ABOUT THIS EXERCISE:
Your response must be an exact transcription of the lines from the one containing "[Zur Startseite der" through the final line of the data.

TASK INPUT:
* * *

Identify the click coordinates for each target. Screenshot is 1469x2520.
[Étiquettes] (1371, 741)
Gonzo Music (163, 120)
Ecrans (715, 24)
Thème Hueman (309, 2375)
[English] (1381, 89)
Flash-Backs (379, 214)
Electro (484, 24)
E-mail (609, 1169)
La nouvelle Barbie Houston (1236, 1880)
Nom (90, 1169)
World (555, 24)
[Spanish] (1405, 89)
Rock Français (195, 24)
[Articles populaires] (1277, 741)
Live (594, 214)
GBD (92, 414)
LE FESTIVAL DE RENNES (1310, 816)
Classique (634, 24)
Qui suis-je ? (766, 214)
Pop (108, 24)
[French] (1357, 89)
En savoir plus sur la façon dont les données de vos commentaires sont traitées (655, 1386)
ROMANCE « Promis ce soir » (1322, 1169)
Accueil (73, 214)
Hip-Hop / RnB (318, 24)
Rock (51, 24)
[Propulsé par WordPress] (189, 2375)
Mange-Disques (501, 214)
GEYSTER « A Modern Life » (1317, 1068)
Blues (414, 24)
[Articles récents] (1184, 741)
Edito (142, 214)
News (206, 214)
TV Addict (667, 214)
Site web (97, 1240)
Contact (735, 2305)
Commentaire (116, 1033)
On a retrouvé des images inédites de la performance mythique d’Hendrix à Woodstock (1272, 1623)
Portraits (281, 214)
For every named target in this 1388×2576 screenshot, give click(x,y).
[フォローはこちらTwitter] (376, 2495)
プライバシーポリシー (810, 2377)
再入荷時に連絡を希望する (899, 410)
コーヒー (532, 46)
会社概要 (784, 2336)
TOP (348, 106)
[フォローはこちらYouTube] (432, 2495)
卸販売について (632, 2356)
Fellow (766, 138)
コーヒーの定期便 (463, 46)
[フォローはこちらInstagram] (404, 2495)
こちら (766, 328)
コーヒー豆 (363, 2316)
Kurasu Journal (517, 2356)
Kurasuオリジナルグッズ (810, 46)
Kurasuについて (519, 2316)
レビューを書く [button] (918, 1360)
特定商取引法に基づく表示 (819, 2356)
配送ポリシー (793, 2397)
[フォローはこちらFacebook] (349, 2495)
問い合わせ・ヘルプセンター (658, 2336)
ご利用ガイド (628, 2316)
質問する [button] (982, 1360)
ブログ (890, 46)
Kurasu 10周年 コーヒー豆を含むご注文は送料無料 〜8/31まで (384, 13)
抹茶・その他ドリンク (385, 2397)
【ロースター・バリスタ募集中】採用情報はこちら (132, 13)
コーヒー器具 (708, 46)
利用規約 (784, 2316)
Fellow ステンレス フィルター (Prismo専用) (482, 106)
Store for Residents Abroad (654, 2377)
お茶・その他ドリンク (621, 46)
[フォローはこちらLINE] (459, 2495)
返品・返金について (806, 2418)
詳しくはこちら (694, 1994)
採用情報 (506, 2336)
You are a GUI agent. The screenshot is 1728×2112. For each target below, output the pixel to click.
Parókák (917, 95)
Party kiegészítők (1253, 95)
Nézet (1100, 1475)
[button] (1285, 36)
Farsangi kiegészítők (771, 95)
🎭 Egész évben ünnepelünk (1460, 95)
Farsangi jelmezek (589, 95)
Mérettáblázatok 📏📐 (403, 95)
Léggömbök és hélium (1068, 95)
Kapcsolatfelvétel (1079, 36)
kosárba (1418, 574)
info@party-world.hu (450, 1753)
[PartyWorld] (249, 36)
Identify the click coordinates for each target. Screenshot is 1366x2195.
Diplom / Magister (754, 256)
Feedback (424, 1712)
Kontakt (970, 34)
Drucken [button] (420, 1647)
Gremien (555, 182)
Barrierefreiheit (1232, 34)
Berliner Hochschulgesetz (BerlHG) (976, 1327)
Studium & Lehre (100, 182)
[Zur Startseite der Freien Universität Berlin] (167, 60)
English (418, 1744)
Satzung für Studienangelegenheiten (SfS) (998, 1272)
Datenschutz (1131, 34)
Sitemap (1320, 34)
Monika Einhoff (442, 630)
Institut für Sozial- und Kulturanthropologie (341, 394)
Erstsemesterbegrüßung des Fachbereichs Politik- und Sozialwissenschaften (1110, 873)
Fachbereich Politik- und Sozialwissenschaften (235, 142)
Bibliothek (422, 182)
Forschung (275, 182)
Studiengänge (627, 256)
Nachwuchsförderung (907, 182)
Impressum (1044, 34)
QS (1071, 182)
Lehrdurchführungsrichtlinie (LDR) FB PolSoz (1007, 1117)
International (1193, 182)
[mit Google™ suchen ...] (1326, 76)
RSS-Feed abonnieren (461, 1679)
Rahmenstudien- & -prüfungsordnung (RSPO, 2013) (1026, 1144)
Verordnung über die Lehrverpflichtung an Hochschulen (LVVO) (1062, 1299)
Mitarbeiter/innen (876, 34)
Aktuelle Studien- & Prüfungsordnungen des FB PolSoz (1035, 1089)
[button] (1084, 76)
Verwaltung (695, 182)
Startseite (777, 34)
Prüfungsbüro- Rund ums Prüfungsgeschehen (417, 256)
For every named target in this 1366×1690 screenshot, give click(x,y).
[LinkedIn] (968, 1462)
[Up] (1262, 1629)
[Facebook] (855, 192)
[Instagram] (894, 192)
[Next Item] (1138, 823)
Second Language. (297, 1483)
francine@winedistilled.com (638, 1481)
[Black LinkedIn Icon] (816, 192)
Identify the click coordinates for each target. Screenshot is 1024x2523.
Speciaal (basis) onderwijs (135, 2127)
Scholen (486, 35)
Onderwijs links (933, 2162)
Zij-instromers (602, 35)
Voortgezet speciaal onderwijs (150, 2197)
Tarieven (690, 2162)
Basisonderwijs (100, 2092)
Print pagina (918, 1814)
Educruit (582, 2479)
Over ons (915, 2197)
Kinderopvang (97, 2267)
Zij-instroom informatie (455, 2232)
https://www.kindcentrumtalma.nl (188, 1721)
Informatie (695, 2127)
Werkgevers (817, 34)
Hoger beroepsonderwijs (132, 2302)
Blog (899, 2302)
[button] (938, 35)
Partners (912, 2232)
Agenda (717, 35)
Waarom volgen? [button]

* * *

EXERCISE ANSWER:
[Zur Startseite der Freien Universität Berlin] (167, 60)
English (418, 1744)
Satzung für Studienangelegenheiten (SfS) (998, 1272)
Datenschutz (1131, 34)
Sitemap (1320, 34)
Monika Einhoff (442, 630)
Institut für Sozial- und Kulturanthropologie (341, 394)
Erstsemesterbegrüßung des Fachbereichs Politik- und Sozialwissenschaften (1110, 873)
Fachbereich Politik- und Sozialwissenschaften (235, 142)
Bibliothek (422, 182)
Forschung (275, 182)
Studiengänge (627, 256)
Nachwuchsförderung (907, 182)
Impressum (1044, 34)
QS (1071, 182)
Lehrdurchführungsrichtlinie (LDR) FB PolSoz (1007, 1117)
International (1193, 182)
[mit Google™ suchen ...] (1326, 76)
RSS-Feed abonnieren (461, 1679)
Rahmenstudien- & -prüfungsordnung (RSPO, 2013) (1026, 1144)
Verordnung über die Lehrverpflichtung an Hochschulen (LVVO) (1062, 1299)
Mitarbeiter/innen (876, 34)
Aktuelle Studien- & Prüfungsordnungen des FB PolSoz (1035, 1089)
[button] (1084, 76)
Verwaltung (695, 182)
Startseite (777, 34)
Prüfungsbüro- Rund ums Prüfungsgeschehen (417, 256)
For every named target in this 1366×1690 screenshot, give click(x,y).
[LinkedIn] (968, 1462)
[Up] (1262, 1629)
[Facebook] (855, 192)
[Instagram] (894, 192)
[Next Item] (1138, 823)
Second Language. (297, 1483)
francine@winedistilled.com (638, 1481)
[Black LinkedIn Icon] (816, 192)
Identify the click coordinates for each target. Screenshot is 1024x2523.
Speciaal (basis) onderwijs (135, 2127)
Scholen (486, 35)
Onderwijs links (933, 2162)
Zij-instromers (602, 35)
Voortgezet speciaal onderwijs (150, 2197)
Tarieven (690, 2162)
Basisonderwijs (100, 2092)
Print pagina (918, 1814)
Educruit (582, 2479)
Over ons (915, 2197)
Kinderopvang (97, 2267)
Zij-instroom informatie (455, 2232)
https://www.kindcentrumtalma.nl (188, 1721)
Informatie (695, 2127)
Werkgevers (817, 34)
Hoger beroepsonderwijs (132, 2302)
Blog (899, 2302)
[button] (938, 35)
Partners (912, 2232)
Agenda (717, 35)
Waarom volgen? [button]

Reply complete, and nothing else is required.